I’m glad. We would not have had the technical capability to do so, and I am sure the product would have been very poor. Instead they opted for a live Zoom Church model with two or so YouTube worship clips, one to start and one at communion. There was pastoral time, a shortened message, and general conversation at the end that most times included some Q&A around the topic of the message. They worked hard to make sure that our most senior members had devices, could get logged on, could make contact during lockdown via Facebook or email, and could join church services on Zoom. We had folk in their nineties who had never used a computer before joining in like old pros!
I’ve enjoyed Zoom Church. It’s been easy for me since I am not one of the organisers! Before Zoom I was at church early every week to help set up and participate in the worship ministry. For the last two months or more I have Zoomed in at 9:28am or so, wearing pretty casual around-the-house kind of clothes, participated in the service, and at the end, I was already home! It’s been a pretty-relaxed couple of months.

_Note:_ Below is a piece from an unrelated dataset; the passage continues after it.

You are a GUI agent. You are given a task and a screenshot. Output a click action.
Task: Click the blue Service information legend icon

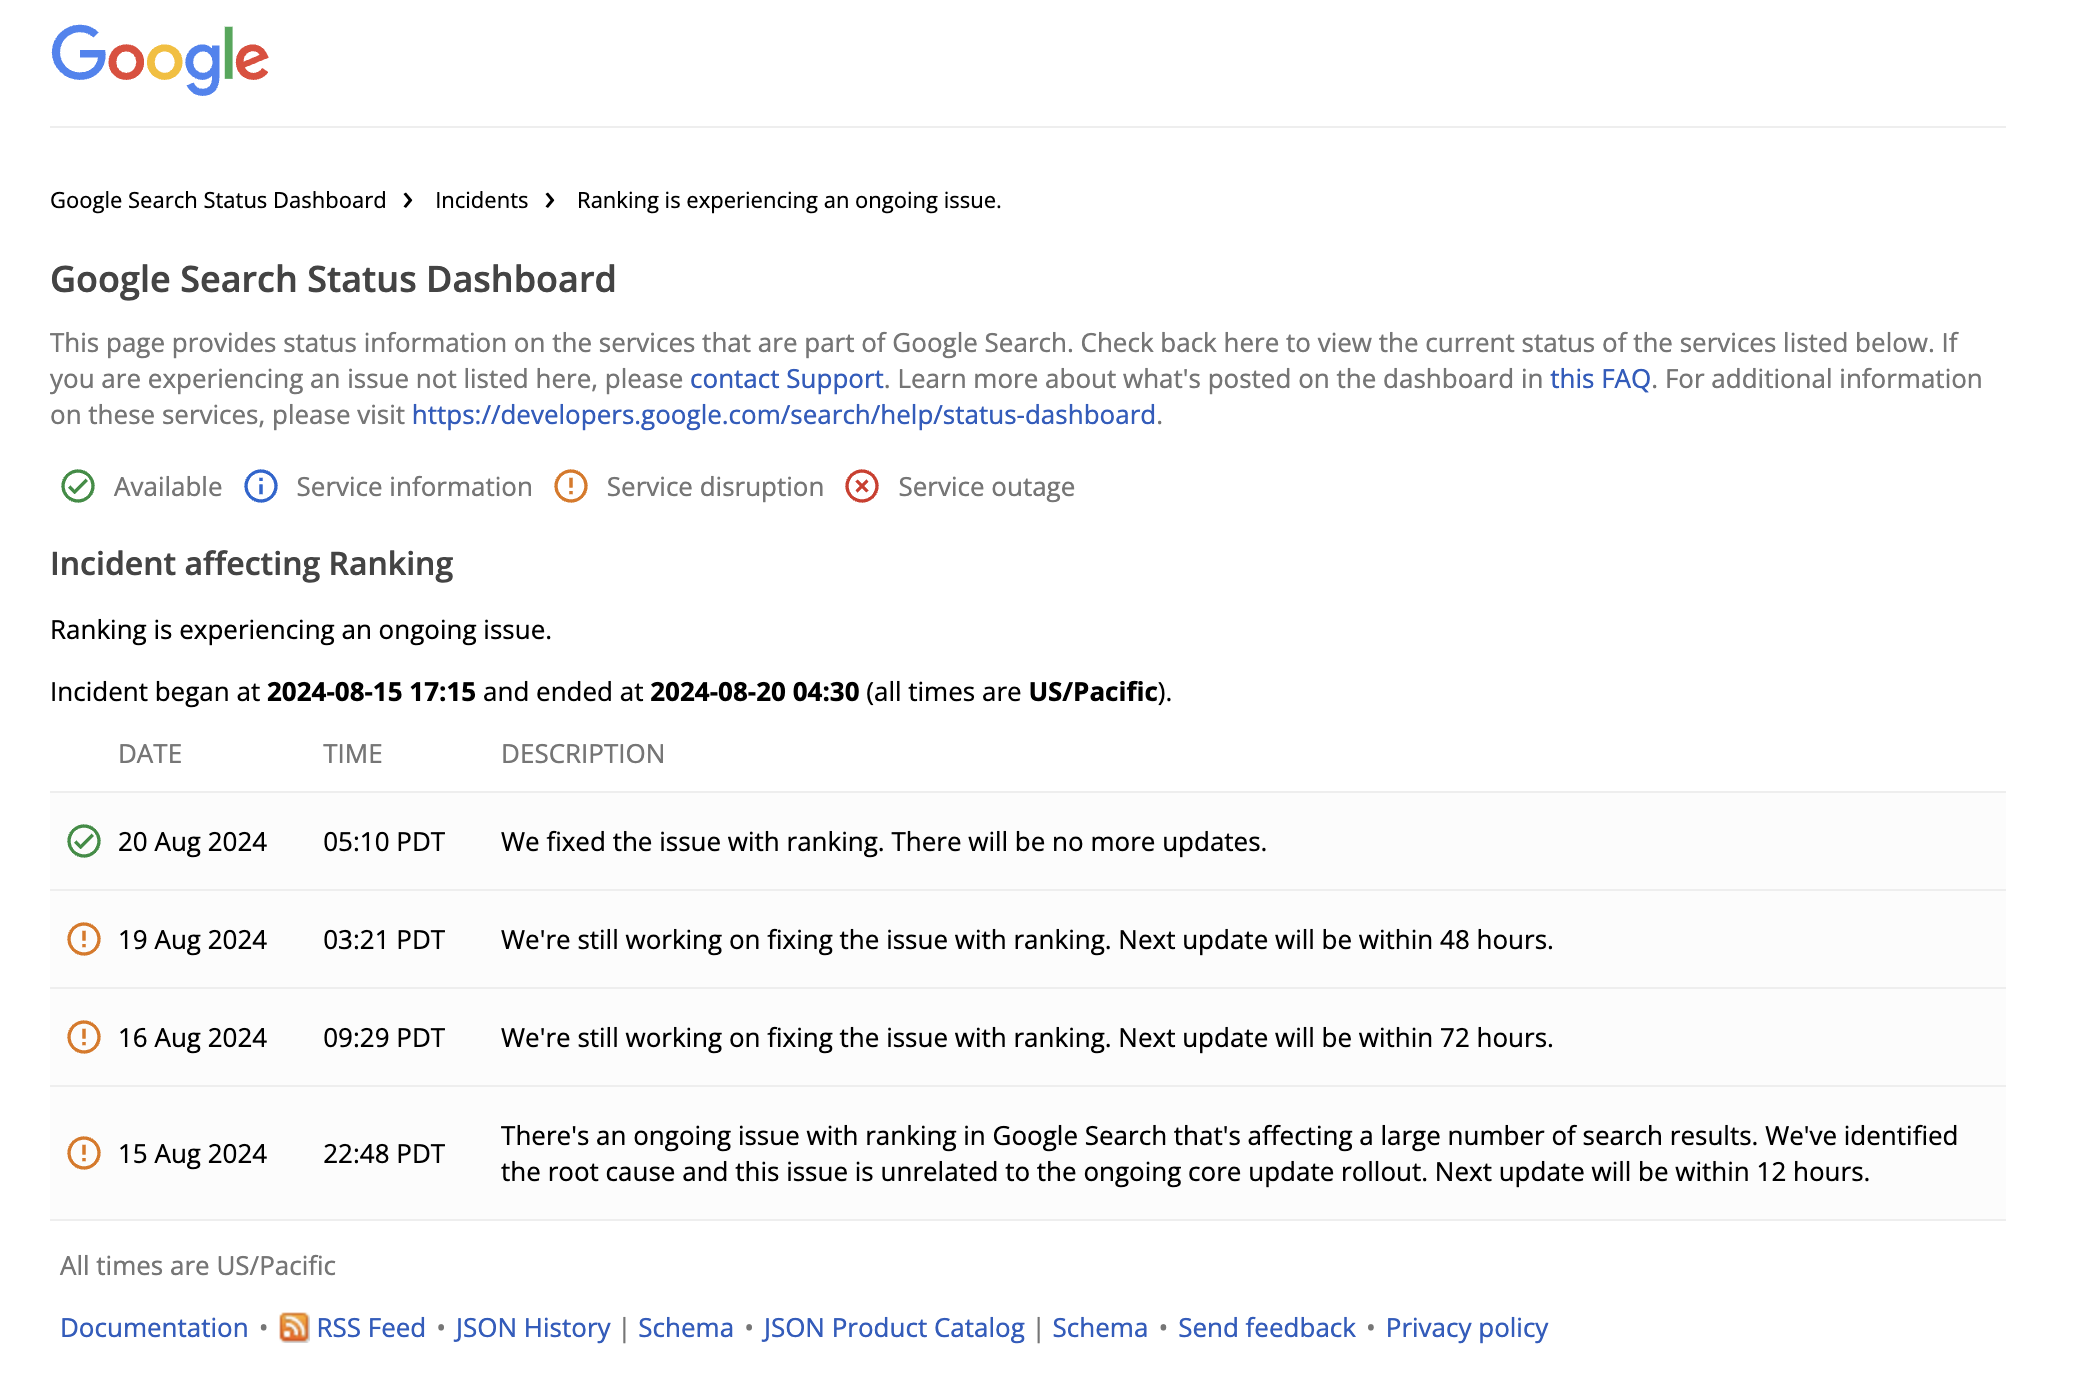[261, 487]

This relaxed approach to church can be deceptive, however. “How can I offer to the Lord that which costs me nothing?” asked David in Chronicles. It is possible that Zoom Church could reinforce the sense of worship and fellowship as optional aspects of Christian life. It could also reinforce a passive, individualist, or consumerist approach to Christian life and worship, although Zoom Church could be better in this respect than live-streaming. At least we can speak to and interact with one another in real time.

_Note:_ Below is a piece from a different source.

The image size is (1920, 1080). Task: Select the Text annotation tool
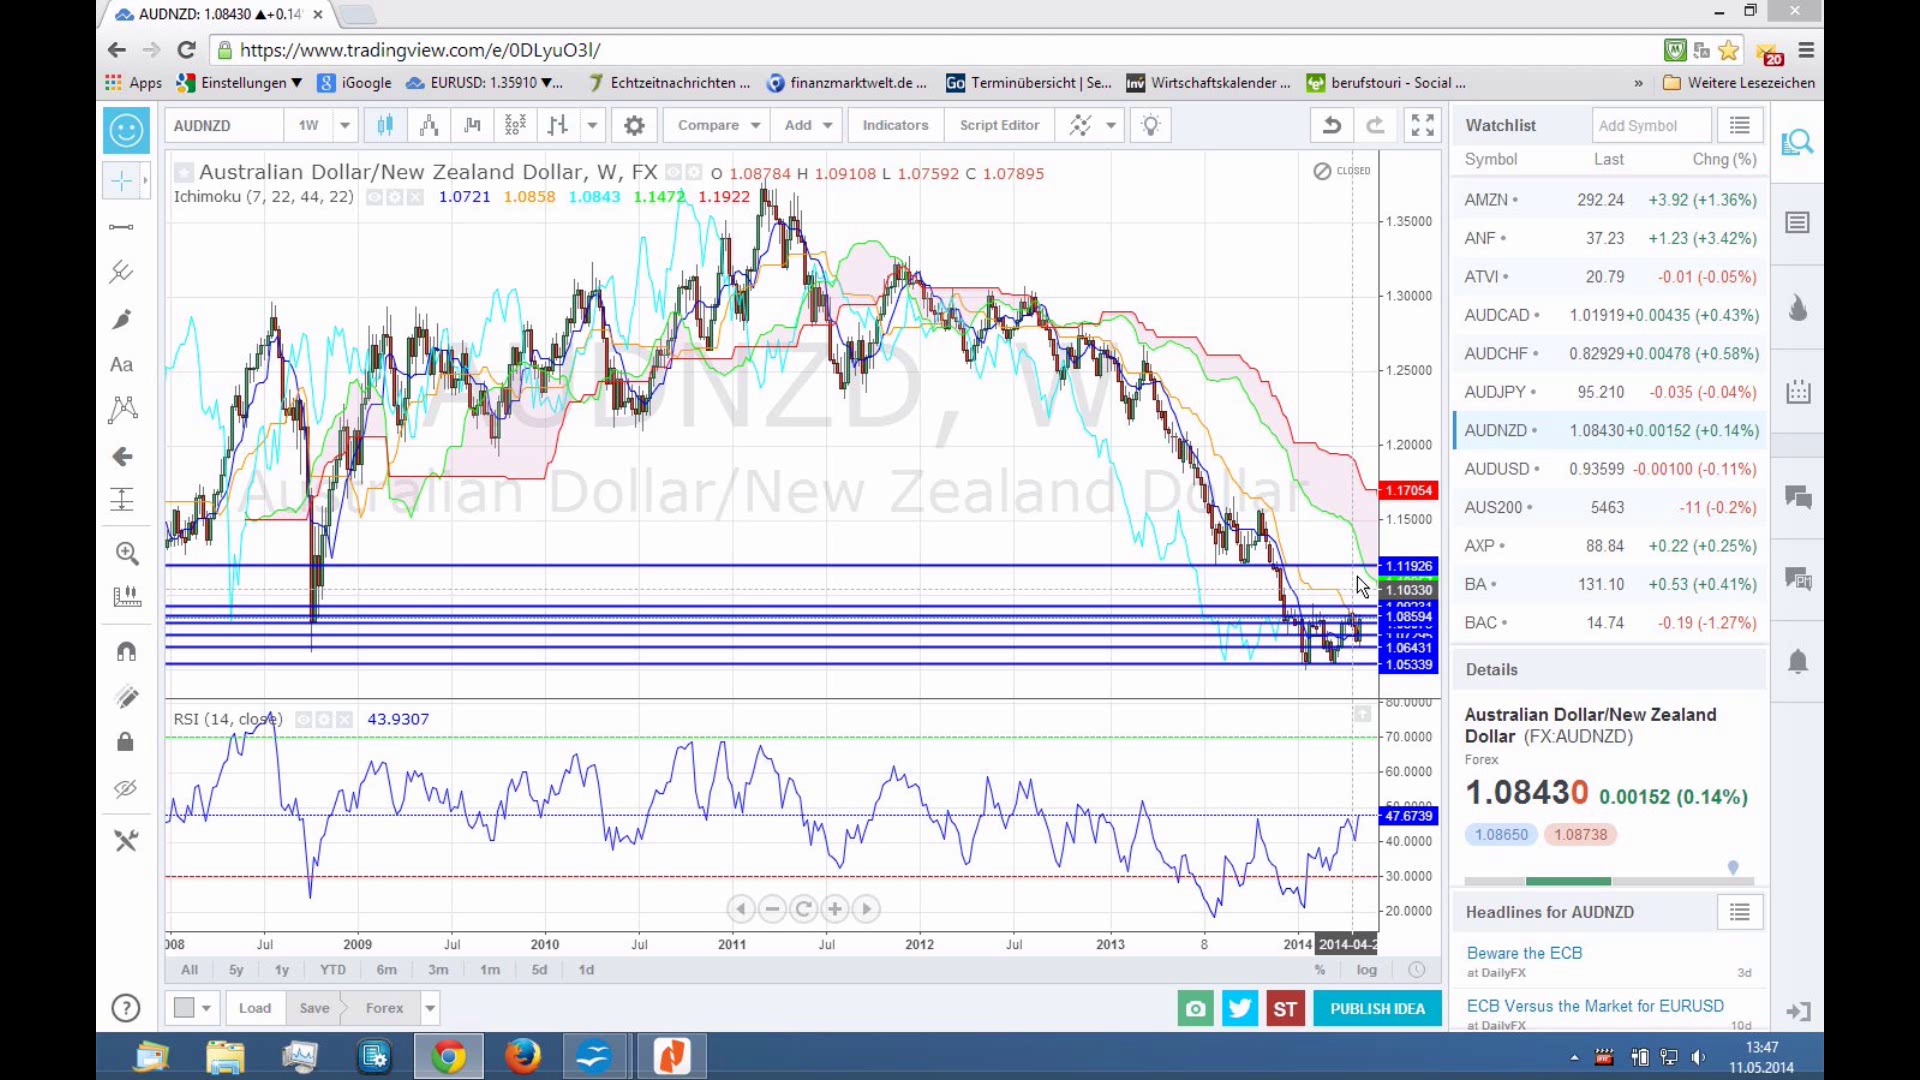tap(122, 365)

Actually this was both a blessing and a difficulty. I found the conversation time at the end of the service could be difficult with one person only at a time being able to talk. Typically our church gathers for ‘foyer time’ – coffee and cake and all kinds of goodies, as well as conversations that can linger on for longer than the service itself. Multiple conversations and prayers happen in this time, and frankly, I prefer the foyer to Zoom.
In Zoom Church we can see faces and hear voices which is great. But it is not the same as the embodied presence of one another when we are all together. Christianity is an embodied religion – think incarnation; think resurrection; think the church as the Body of Christ – and in this respect Zoom is less than adequate.
And embodied gathering is local, public, and visible in a way that Zoom Church is not, and this, too, is part of what it means to be the people of God in the world. The digital environment is a representation that does not yet mediate reality; I doubt it ever will. Reality is messier and more demanding.
But a blessing of Zoom Church has been a new experience and depth of spiritual conversation. At the end of the service many in the congregation have stayed online and we have opened discussions around the content of the message and theme preached. And sometimes, this has been very rich indeed. It was this morning, as different members shared insights and experiences of prayer, faith, brokenness, and hope. I came away from the service grateful for the privilege of having been there, enriched by the depth of conversation, in awe of the way in which God was teaching and forming us through the priesthood of all believers.
As we return to gathered services next week, the leadership of the church are planning to gather differently. We are not going back to ‘business as usual,’ but are endeavouring to retain some of the advances we have made in Zoom Church. Foremost for me, is the hope that we can retain and grow in this practice of spiritual conversation.